I'm a first-year MS student working as a part-time student researcher in a lab. Earlier this year, I received and accepted an internship offer as it was my top choice and my goal is to work in the industry. However, when I told my research manager about this during a meeting, it was not taken well at all ... nor was it taken well by the research director later on.

My role isn't a contract position and there are no written conditions that you have to be in this role for a set time. The expectations of me being here in the summer were never stated during the hiring process until now when I mentioned the internships.

I guess despite the prestige of the internship, how I gave them a heads-up about the summer role instead of waiting, and how I've taken on so many tasks/overworked myself as an assistant (and will be working harder to get more things done before I leave in the summer), I'm just surprised people are really unhappy with me. I know my team is in the process of hiring summer interns and the only issue I see is them having to spend time training them with equipment, and maybe they thought an internship meant I wouldn't be back in the fall; but I didn't expect this to go horribly even though I said I'd only be gone for three months.

This never happened with my undergraduate research position, so is this common or am I in the wrong? Just trying to get a clearer perspective on things.

  • If you told them of the specific internship you were accepted into, my bet is one of the sour responses is because they were rejected for that internship or previously rejected. Did you announce the internships in a manner that could be construed as bragging or like you were better than them (even if you didn't do it intentionally)?
    – David S
    Mar 7, 2023 at 19:35

2 Answers 2


You didn't do anything wrong. Some people are petty, and everyone has a chance to feel upset when their expectations are violated, whether it's reasonable or not.

Hopefully they won't take it too hard in the long run, but if you want to work in industry anyways their recommendations won't be as important as the relationships you build during your internship. Congratulations and good luck!


You have the right to choose what you do and don't want to do with your social, professional and academic life. It's as simple as that. If you want to take a job, you can; if you don't then don't. If the hours from that conflict with some of your research, review any contracts you may have in place if need be, but ultimately: make your own decisions to put yourself in a place you'd like to be.

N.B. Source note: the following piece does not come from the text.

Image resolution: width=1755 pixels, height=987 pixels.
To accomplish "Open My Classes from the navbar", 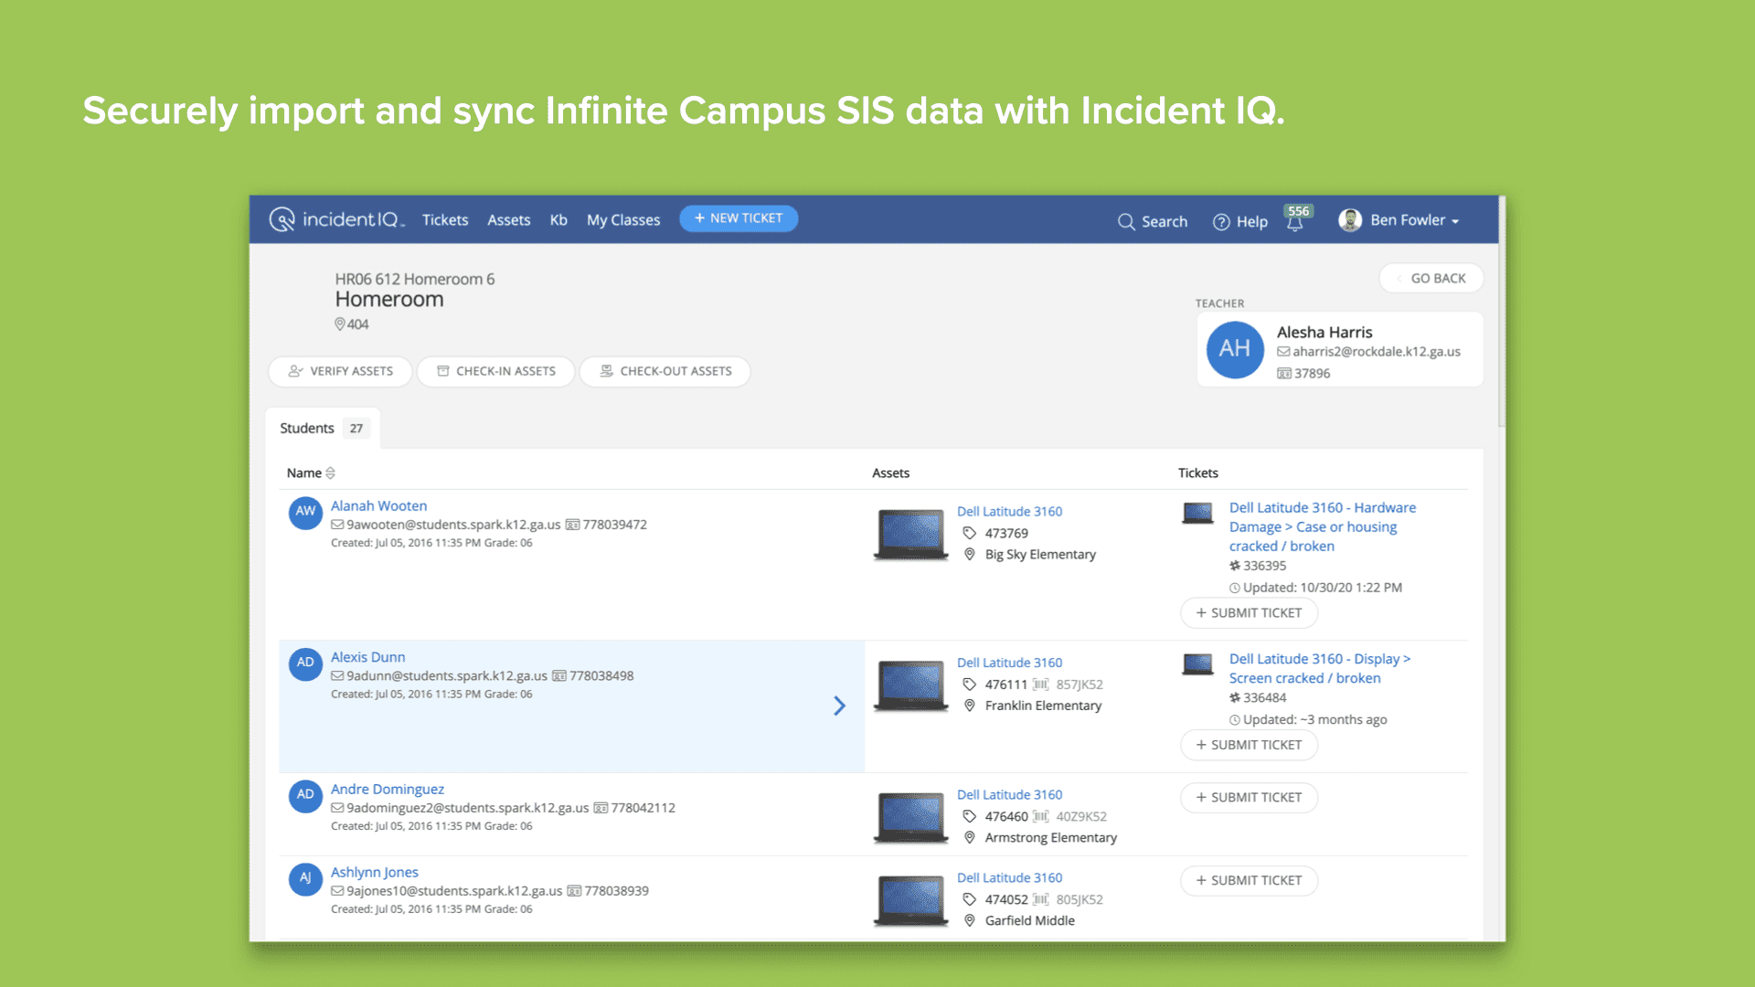I will pos(622,219).
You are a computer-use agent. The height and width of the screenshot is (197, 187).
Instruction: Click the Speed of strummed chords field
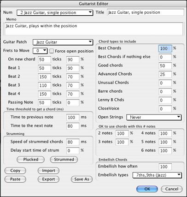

The reality is a lot of crucial decisions aren't easy and you can't keep everyone happy all of the time, but you should work towards making yourself happy and that's something you can control much more easily than someone else's happiness. Sure it might have inconvenienced your research team because they wanted to work with you more, but they should be happy with what your choices are and if they want to be unsupportive that's up to them.

  • 1
    And keeping everyone happy isn't your duty anyway. Keep #1 happy, that's you.